Ford Not Only Fine-Tunes Its Cars But Also Its Workers


Ford Motor Co. (NYSE:F) has been making auto news headlines recently by launching appealing new vehicles, keeping up with General Motors Co. (NYSE:GM) and Toyota Motor Corp. (NYSE:TM) in its home market, and continuing to post impressive sales figures. But though much of its recent success can be attributed to its resurrected ability to roll out more attractive, fuel-efficient offerings, the company’s launches have also proven to be its downfall, leading to disheartening large-scale recalls and embarrassing manufacturing malfunctions.

That’s why the Dearborn, Michigan-based automaker is now going back to the basics and reevaluating each step in its assembly line launch to ensure that when it produces the best vehicles, they can go off without a hitch. From factory worker to dealership owner to CEO, Ford said it recognizes that every worker is vital to the car manufacturer’s ultimate success, and that’s why the company is doing all it can to tighten its screws and wax its employees in an effort to produce the best possible product.

According to Automotive News, that additional training is already being applied in the construction of the Fusion at the Flat Rock Assembly Plant in Detroit. The new workers hired to produce the vehicle now number around 1,400, and Ford refuses to take any chances at inefficient training.

While workers used to first undergo classroom training and then learn by trial and error via a more experienced colleague, trainees now participate in a five-day, hands-on factory simulation course that is meant to make them comfortable with basic tasks. During the eight-hour program, workers visit 10 stations and learn hands-on how to install connectors and brake lines, build engines, and tighten bolts. Paying close attention to detail, they learn the importance of meeting specifications and reading operator instructor sheets — and only then are the new hires ready to officially step up to the assembly line.


 The first plant that kicked off this simulation education tool was responsible for the 2013 Escape, but the program will soon become standard practice for all new workers. This will be especially necessary as Ford begins to increase the number of plants that have more than one model and shift being worked on at each plant. For example, because the Michigan automaker has struggled to keep up with demand for the Fusion, the vehicle will soon be produced on the same line as the Mustang at Flat Rock, and it will be produced by upwards of 3,000 workers.

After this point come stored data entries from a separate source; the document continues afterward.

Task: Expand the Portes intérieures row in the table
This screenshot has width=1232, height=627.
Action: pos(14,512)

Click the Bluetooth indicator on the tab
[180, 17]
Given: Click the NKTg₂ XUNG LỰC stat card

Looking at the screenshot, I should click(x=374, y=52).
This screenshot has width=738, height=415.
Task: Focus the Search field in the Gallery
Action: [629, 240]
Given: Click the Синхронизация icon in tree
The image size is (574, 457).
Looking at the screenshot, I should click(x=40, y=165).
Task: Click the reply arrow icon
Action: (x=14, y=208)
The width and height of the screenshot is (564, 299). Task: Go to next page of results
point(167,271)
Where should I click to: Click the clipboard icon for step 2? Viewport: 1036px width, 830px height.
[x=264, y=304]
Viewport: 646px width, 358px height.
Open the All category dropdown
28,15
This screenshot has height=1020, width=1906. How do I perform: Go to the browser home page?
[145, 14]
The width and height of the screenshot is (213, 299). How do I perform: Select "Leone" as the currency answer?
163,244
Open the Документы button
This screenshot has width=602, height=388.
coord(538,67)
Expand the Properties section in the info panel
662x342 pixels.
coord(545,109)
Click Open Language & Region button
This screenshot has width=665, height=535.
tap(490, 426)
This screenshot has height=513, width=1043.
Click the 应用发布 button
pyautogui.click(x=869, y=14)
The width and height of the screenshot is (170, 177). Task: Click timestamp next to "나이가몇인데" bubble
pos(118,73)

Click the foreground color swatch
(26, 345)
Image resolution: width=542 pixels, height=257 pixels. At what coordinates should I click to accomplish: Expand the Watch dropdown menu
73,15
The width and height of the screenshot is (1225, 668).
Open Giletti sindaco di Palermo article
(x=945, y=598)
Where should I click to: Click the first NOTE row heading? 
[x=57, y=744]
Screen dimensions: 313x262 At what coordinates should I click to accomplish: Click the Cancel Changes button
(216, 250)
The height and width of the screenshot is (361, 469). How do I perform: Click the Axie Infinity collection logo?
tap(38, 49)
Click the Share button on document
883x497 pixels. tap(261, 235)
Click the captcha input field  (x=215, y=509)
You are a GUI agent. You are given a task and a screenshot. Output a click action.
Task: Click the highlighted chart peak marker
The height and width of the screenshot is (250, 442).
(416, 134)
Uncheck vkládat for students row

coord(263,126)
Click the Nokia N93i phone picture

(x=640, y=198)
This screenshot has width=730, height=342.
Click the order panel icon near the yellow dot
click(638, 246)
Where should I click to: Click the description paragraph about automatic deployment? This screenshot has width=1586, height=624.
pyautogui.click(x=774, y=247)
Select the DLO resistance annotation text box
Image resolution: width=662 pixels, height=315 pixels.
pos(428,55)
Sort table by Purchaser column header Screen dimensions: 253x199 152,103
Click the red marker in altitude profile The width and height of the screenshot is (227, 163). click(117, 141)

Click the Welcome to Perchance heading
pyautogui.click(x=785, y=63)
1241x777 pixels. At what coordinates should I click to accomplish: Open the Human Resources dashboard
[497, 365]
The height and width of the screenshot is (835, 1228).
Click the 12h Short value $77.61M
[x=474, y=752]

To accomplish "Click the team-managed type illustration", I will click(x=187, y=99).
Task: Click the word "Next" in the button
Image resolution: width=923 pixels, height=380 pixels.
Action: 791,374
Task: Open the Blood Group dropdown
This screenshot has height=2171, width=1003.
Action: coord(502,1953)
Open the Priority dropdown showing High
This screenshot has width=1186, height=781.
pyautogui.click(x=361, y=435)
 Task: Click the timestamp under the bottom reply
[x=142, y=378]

That means that employees must be well-versed in their tasks and comfortable working on varying lines of models. They must be capable of working at a fast pace and paying close attention to detail, because as the trainers always remind them, any mistake could injure or ultimately kill a customer, Automotive News reports.

And launches aren’t all about the hands behind the vehicle: they’re also about the hands presenting the vehicle. That explains why Ford is examining its dealers and making sure they know how to cater to the tastes and interests of various consumers. Ford’s line of cars are evolving, and thus too, are its customers. It is therefore becoming increasingly important that vehicle dealers keep up with the times and understand how to market their products, because no matter how good a new Ford car is, it all becomes irrelevant if dealers can’t get them to leave the lots.


A brand that Ford has especially focused its marketing efforts on recently is the Lincoln. Ever since the company released its MKZ sedan this spring, luxury buyers have been swamping Lincoln lots to see if the vehicle could manage to meet expectations. But while consumers have reportedly been pleased with the sleek new luxury car, there also have been complaints that the dealerships — and dealers — are outdated and out of touch with the current cycle of the luxury market, according to The Associated Press.

Now, the main luxury buyers are young, sophisticated, often female consumers that differ greatly than their old counterparts who were after Lincoln’s old large-and-in-charge, bulky Town Cars. Dealers thus need to understand how to cater to these luxury newcomers if they want to successfully market the MKZ and its later generations, and that’s why Ford is giving many of these dealerships a crash course in the new luxury car crowd’s likes and dislikes.


The automaker has been hosting regional training sessions to educate Lincoln salespeople about their target buyers. The Associated Press reports that this summer, one of the sessions was held in a chic hotel in Chicago and included daylong training sessions on the current profile of the “progressive luxury” buyer. Dealers there told the news wire that they’re used to customers around the age of 85 who are mostly subsidized by their Social Security.

Though Lincoln only sold 38,288 vehicles in the first six months of the year, its business is vital to Ford because it significantly boosts the company’s bottom line with its high-price offerings — and that’s why the automaker is so resolutely focused on fortifying its luxury lineup. The company is confident it can win back customers with its current and next-generation offerings, but it must work from the bottom up to ensure this success.